UIMA stands for Unstructured Information Management Architecture, which means Big Blue remains better at bits and bytes than branding. Despite the need to memorize the name, the methodology -- soon to be with the SourceForge open source community under a similar license as Eclipse -- has great potential.
Should it quickly gain ground as appears the initial case, UIMA can significantly help close the gap between tacit human knowledge and what search engines do so well, namely to index and match labels. UIMA can take enterprise search to the next level: To go beyond swift location and access of relevant indexed information to excising a gem of human experience someone else labored over and applying it to a similar appropriate future action.
When you come down to it, what separates us from the apes is the ability to apply learning better. Why should someone else have to relearn what I managed to figure out, especially if we work in the same company? Internet Protocol-based search lets us extend the "you shouldn't" answer to the question posed in the previous sentence, but the qualitative results have been mixed when applied to unstructured and mixed-mode sources. UIMA-compliant analytics tools, which companies will still have to purchase and support, by the way, can gang-tackle the search problem, rather than expect one tool to do it all well.

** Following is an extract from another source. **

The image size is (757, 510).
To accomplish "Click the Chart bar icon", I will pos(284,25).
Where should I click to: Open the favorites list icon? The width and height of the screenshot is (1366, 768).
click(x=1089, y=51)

To be precise, neither UIMA itself, nor its Java SDK, will ferret out the knowledge needle in the corporate haystack per se, but importantly it does allow other compliant analytical approaches to work with cohesion. UIMA use will probably begin with projects (such as help desk worker searches), then broaden to enterprises, and later to extranets.
The Linux-friendly UIMA allows, pardon my dueling analogies, for a lot of cooks to work in the same kitchen on the same recipe at the same time. One ingredient of content analysis may not get you what you want, but allowing standardized interoperability across several (or dozens) -- a smorgasbord of interoperable analytics -- is much more powerful and effective.
IBM, of course, is interested in selling more WebSphere Information Integrator OmniFind Edition enterprise search solutions (and all the WebSphere and DB2 stuff that supports that). But there is so much specialization in text analytics that IBM -- and here's the mastery -- decided to partner widely with its UIMA technology and make it open source as a way to encourage wider community adoption and promote compliance.
Recognizing the difference of what open source communities do best and what commercial products do best -- and combining them to mutual value -- is evident in this UIMA announcement. And it's moves like this that separate IBM from the pack on the best infusion of open source approaches with commercial IT business development.